Page 1 of 1

transformation problem

Posted: Fri May 26, 2006 11:17 am
by ganges99
well i am given a job , where i have a source in sequential file and its has lots of duplicate records
please suggest me a transformation so that the unique records must be stored in target and the duplicate records in a reject row file
it would be of gr8 help

Posted: Fri May 26, 2006 11:24 am
by DSguru2B
Welcome aboard :)
To remove duplicates, you can just pass it through a hash file with the keys defined. But if you want to record the duplicates you can sort your input by the key, check the current record with previous and if they are different, only then pass it to the target, else send it down another link.
Basically use two stage variables.

Code: Select all

var1 : in.key
var2 : if in.key <> var1 or @INROWNUM = 1 then 'PASS' else 'REJ'
In your two output links, the one that is going to the target database, provide the expression var2 = 'PASS' and in the other link where you want to record the duplicates, provide the expression in the constraint as var2 = 'REJ'
That should do the trick.

Posted: Fri May 26, 2006 4:57 pm
by ray.wurlod
Another technique is to use a hashed file updated in real time. This technique is taught on IBM's Advanced DataStage (Server) class.

Posted: Sat May 27, 2006 5:22 pm
by DSguru2B
Ray, whenever you get a chance, could you please elaborate on the methodology you outlined. How exactly can you design a job, with the use of hashed file, to capture duplicates?
Thanks Ray

Posted: Sat May 27, 2006 5:56 pm
by chulett
It's not all that different from what you posted.

Write to a hashed file keyed to remove duplicates in your data. Create a reference link to that same hashed file so that you are writing to and looking up from the same hashed file. Make sure the reference stage has the 'Preload' option either set to 'Disabled' or 'Enabled, locked for updates' so that writes to the hashed file become immediately available for lookup.

Any hits on the hashed file are duplicates and can be sent down an appropriate 'capture' link. The ending hashed file can be sourced for a duplicate free version of the data.

One nice thing about the approach is that presorting is not necessarily required.
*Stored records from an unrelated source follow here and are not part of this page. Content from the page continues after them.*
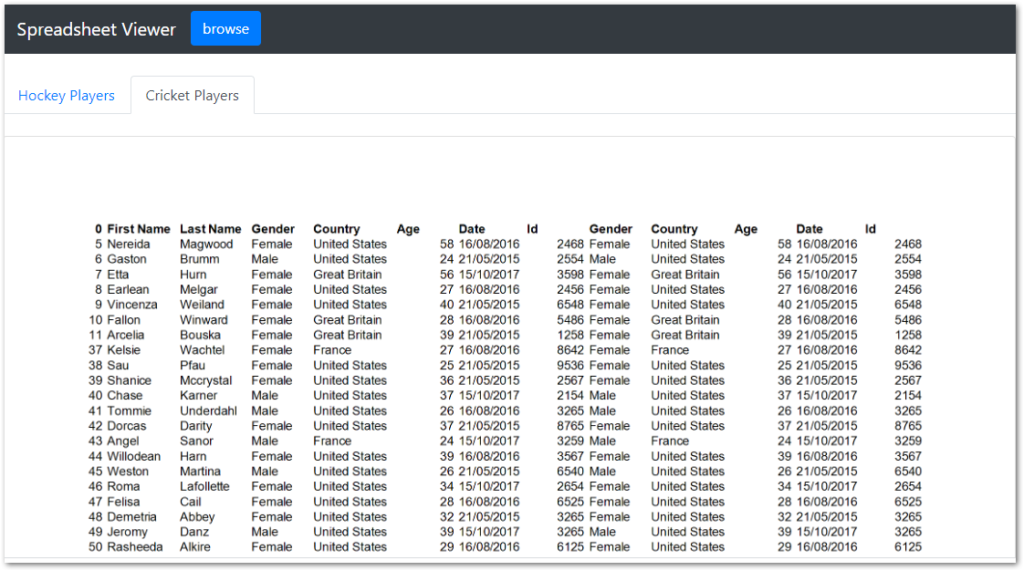The image size is (1024, 571).
Task: Click the blue browse button
Action: pos(226,29)
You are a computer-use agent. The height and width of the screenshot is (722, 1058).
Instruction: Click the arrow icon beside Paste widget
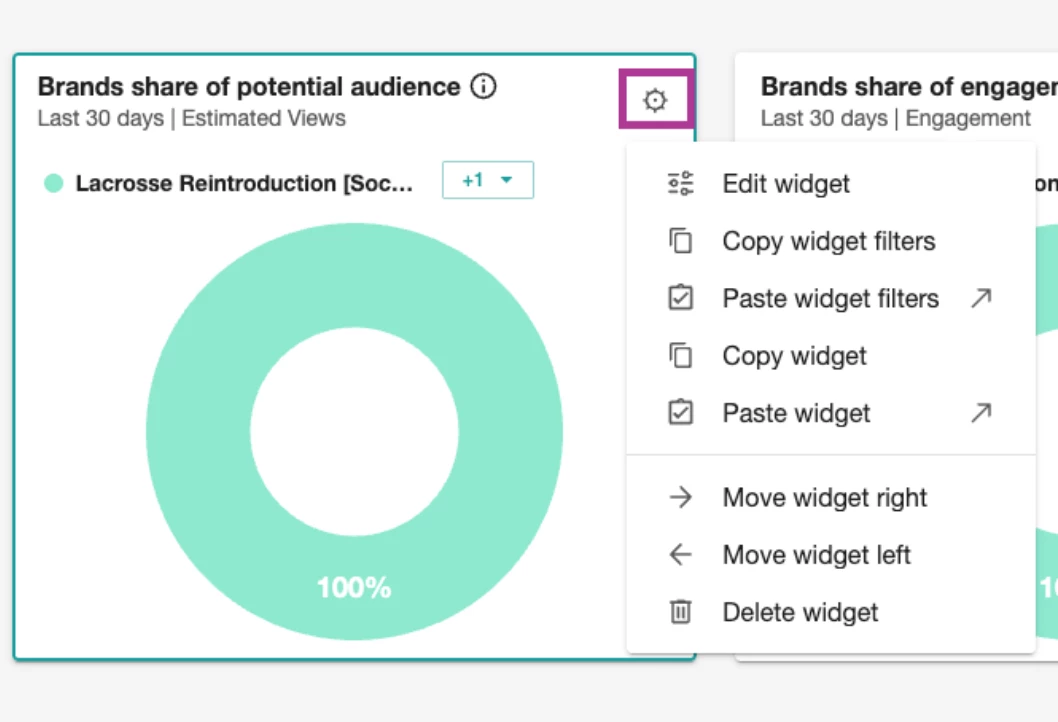pos(981,413)
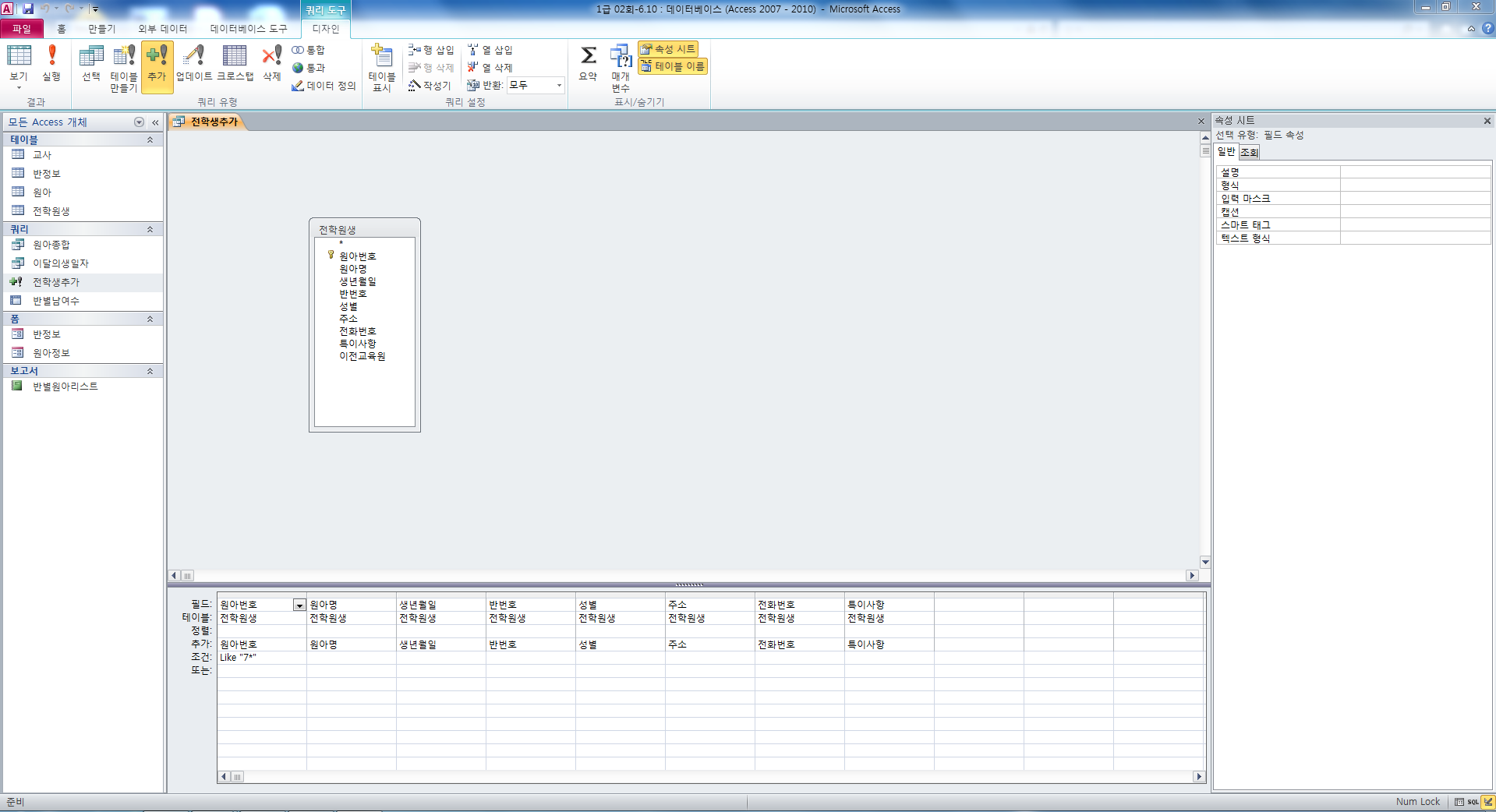
Task: Toggle the Table Names (테이블 이름) button
Action: click(673, 67)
You'd only have to do so if you wanted control over the first record written to the hashed file, but if they are truly duplicates it shouldn't matter.

That's what I assume Ray meant, anywho... :wink:

Posted: Sun May 28, 2006 1:31 am
by ray.wurlod
That's exactly the method I alluded to, and quite clearly described. You should be able to design it from that specification.

Posted: Sun May 28, 2006 2:30 am
by DSguru2B
Thats really interesting. Never thought of that :?
I think if a data set contains millions of records, and duplicates are to be removed and captured, the hashed file method would be a much better approach, keeping performance in mind. As Craig mentioned, it also eliminates the need to sort the data.
Very well, Thanks guys.

Posted: Sun May 28, 2006 3:18 am
by mdan
hi Ray,
any know limitations of this method:
- number of rows,
- number of keys,
etc.?

I'm using this technique frequently to find (logical) duplicates into the database.
ray.wurlod wrote:Another technique is to use a hashed file updated in real time. This technique is taught on IBM's Advanced DataStage (Server) class.

Posted: Sun May 28, 2006 9:32 am
by DSguru2B
Just make sure your data doesnt pass 2.2 GB. If you think it will, make it a 64 BIT file. Thats the only i can think off. I am sure Ray can think of some more.

Posted: Sun May 28, 2006 3:14 pm
by ray.wurlod
With 64-bit hashed file it's of the order of the smaller of 2 PB (two million TB) and the largest file your operating system will permit. Best performance will be had by keeping the hashed files as small as possible; for example the key values and row number only. Depends on what you actually need to get. You might also consider pre-sizing your hashed file (use the Hashed File Calculator to get a value for MINIMUM.MODULUS).